Share

Nego Syarat

Author: Ammi Poe YP
last update Last Updated: 2023-08-09 03:24:07

Suasana diskotik selalu sama. Dentuman musik, aroma aneka minuman keras, lampu warna-warni yang terus berputar mengikuti musik. Selalu saja begitu, hanya kisahnya saja yang berbeda di setiap harinya.

Terkadang ada beberapa pertengkaran, terkadang ada yang mabuk hingga tak sanggup pulang, bahkan terkadang ada korban dari perselisihan. Mereka semua memenuhi pemandangan dunia malam, tanpa berpikir bagaimana kehidupan esok hari.

Aku dan Flora berjalan menuju sebuah sofa yang ada di ruang VIP. Di sanalah telah menunggu dua sosok pria, yang satu adalah kenalannya Flora. Sedangkan yang satu lagi, kami belum tahu. Baru kali ini melihatnya, tapi dari penampilannya ... sepertinya dia orang tajir melintir, kalangan orang super elit.

Flora langsung disambut dengan cipika cipiki oleh orang yang biasa memberikannya job. Sedangkan orang yang di sampingnya hanya berdiri dan tersenyum sopan. Hampir tak percaya melihat masih ada orang seperti itu.

"Kenalkan, ini Azlan. Dia orang yang aku ceritakan tadi." Om Andre memperkenalkan pria yang sejak tadi tampak kikuk.

Dengan percaya diri, Flora main nyosor saja. Dia hendak cipika cipiki ke pria tersebut, tapi dengan sigap lelaki itu menolak dengan sopan.

Melihat pemandangan langka itu, aku pun tersenyum. Lalu duduk berhadapan dengan pria yang dipanggil Azlan itu.

"Bang Azlan ini yang pengen punya anak?" tanya Flora berterus terang.

"I ... iya, tapi saya perlu ...."

"Perlu test dulu? Ah, itu mah gampang. Di jamin langsung dung, deh ...."

Mendengar ucapan Flora, Azlan justru salah tingkah.

"Bukan, bukan begitu. Saya mau ada tes kesehatan dulu, saya harus pastikan semua aman dan kondisi kandungan sehat."

"Ooh ... oke, gue siap deh!" Dengan kepercayaan diri yang tinggi, Flora menoel dagu Azlan.
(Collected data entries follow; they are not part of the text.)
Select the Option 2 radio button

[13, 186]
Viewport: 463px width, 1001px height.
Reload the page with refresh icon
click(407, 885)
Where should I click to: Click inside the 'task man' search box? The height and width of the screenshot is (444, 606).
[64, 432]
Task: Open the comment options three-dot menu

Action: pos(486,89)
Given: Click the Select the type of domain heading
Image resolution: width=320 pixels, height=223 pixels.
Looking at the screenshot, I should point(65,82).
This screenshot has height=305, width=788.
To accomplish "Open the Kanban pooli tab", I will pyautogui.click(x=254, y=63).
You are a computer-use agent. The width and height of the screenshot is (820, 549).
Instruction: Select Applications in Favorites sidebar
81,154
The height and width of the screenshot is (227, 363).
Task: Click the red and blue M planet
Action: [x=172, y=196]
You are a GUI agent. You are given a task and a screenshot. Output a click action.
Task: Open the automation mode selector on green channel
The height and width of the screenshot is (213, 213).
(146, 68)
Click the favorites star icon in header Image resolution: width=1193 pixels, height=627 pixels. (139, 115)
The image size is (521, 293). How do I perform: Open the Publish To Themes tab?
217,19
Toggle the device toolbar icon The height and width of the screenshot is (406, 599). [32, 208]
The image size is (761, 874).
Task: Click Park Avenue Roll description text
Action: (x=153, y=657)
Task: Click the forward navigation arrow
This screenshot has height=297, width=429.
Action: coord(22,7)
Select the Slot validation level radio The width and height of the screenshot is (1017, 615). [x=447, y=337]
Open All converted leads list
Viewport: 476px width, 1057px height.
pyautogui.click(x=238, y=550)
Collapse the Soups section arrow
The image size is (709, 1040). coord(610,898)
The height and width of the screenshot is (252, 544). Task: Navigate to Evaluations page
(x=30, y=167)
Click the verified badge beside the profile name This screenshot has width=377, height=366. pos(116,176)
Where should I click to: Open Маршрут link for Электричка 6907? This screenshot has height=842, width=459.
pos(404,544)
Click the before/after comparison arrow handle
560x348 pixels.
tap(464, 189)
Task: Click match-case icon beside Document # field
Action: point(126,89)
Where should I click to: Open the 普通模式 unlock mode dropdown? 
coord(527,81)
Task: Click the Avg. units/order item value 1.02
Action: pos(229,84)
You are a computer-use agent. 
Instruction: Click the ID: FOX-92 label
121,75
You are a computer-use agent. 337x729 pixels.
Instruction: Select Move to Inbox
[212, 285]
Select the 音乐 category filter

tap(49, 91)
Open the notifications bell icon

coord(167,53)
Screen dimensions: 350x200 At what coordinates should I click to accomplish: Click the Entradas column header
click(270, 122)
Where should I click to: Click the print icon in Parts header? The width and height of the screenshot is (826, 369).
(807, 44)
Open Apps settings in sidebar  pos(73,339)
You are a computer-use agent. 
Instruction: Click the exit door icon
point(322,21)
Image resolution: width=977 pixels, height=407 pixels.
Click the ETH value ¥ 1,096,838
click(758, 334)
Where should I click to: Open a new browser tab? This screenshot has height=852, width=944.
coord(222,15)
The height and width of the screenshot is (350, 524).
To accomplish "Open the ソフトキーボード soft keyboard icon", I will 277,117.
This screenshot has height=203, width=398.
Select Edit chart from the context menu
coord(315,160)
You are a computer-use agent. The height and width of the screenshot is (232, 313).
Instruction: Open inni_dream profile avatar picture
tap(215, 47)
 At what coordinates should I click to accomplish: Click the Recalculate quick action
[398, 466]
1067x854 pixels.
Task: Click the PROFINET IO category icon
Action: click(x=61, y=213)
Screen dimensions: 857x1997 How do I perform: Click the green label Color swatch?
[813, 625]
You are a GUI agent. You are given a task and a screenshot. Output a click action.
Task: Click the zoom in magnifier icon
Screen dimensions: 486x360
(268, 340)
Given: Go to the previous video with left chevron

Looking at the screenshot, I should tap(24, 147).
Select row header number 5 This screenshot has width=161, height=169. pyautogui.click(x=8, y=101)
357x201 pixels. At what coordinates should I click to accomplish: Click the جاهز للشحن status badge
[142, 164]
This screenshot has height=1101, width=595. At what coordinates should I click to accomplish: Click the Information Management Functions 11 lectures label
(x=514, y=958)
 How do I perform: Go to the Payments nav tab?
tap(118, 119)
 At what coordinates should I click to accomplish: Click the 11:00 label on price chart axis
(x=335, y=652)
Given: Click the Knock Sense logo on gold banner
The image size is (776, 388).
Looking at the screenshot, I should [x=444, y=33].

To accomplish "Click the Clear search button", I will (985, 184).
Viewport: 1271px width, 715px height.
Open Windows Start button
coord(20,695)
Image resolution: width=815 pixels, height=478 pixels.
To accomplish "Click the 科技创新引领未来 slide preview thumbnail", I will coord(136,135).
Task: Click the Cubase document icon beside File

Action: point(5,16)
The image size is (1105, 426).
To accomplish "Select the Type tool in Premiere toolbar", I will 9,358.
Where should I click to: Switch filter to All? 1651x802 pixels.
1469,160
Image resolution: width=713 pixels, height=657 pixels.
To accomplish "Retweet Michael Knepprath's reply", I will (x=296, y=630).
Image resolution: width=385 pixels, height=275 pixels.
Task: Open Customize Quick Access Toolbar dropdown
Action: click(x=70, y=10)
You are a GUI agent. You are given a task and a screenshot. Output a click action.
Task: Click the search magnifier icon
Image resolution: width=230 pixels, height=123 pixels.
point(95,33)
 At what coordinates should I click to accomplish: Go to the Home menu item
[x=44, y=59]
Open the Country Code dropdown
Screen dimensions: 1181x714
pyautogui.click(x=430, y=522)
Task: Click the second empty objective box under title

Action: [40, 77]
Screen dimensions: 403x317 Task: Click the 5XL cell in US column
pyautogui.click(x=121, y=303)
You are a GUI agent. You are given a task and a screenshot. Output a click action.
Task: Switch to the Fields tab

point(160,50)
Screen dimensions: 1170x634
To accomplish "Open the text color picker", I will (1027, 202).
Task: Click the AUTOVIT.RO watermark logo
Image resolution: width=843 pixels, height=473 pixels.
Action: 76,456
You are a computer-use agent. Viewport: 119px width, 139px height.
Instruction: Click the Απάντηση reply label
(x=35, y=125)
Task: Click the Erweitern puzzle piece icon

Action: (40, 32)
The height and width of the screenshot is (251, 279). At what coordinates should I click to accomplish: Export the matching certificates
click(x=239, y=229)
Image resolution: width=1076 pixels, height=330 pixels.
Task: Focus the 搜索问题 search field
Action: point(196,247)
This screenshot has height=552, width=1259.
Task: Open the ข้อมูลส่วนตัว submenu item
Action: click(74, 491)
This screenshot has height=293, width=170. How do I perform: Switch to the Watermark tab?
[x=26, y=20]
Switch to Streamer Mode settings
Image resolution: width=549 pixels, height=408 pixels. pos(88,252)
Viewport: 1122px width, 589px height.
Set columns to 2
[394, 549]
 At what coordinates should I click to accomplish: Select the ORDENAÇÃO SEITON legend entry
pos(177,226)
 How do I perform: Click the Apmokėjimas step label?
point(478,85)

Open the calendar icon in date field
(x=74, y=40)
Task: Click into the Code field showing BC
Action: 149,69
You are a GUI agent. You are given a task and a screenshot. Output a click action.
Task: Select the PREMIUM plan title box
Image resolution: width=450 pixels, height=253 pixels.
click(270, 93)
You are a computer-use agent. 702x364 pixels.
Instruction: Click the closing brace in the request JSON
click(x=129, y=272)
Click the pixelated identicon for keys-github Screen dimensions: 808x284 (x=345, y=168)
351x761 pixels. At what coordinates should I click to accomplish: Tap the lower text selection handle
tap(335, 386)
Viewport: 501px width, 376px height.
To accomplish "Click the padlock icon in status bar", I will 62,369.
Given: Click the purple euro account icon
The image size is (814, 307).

Sungguh agresif wanita satu itu.

Ah, itu memang sudah tugas kami ... harus agresif. Hahaha ... ups! Untung dalam hati.

"Kapan periksanya? Sekarang aja ya."

Om Andre dan Azlan auto berpandangan, begitu pun aku. Mau heran tapi kok itu Flora. Parah memang nih cewek. Nggak ada jaim-jaimnya.

Om Andre tertawa geli, sedangkan Azlan menepuk jidat dan menggeleng pelan. Sikap mereka membuat Flora tampak salah tingkah, menyadari kekonyolannya, dia pun mengambil segelas wine dan mulai berakting layaknya wanita elegan.

Sungguh lucu melihat sikap Flora. Entahlah, sikap cuek dia dan juga kekonyolan yang kadang dia buat seringkali membuatku tertawa.

"Saya mau, besok kalian berdua ikut test."

Ucapan Azlan berhasil membuatku membelalakkan mata. Kenapa aku harus ikut? Bukannya hanya Flora yang dapat job tersebut?

Seolah mengerti ekspresi kebingunganku, dia pun menambahkan kembali, "Saya hanya ingin rahim yang bersih dan kondisi kesehatan yang baik. Jadi, jika temanmu ini ternyata tidak bisa ... maka saya berharap bisa dapat darimu."

Hah?! Kok begitu? Apa-apaan ini?

"Maaf, di sini gue nggak ikut-ikutan. Karena job tersebut untuk Flora, bukan gue. Lagian ya, gue nggak mau hamil. Hamil itu hanya akan merusak aset gue!" bantahku.

"Saya akan bayar satu milyar, setelah itu akan saya bantu Nona untuk operasi biar sempit lagi, bagaimana?"

What?!

Lagi-lagi ucapan Azlan mampu membuat mataku membulat dan mulut menganga. Satu milyar memang bukan uang kecil bagiku, tapi kalau nanti ada apa-apa denganku saat melahirkan? Oh, tidak ... resiko itu juga harus dipikirkan.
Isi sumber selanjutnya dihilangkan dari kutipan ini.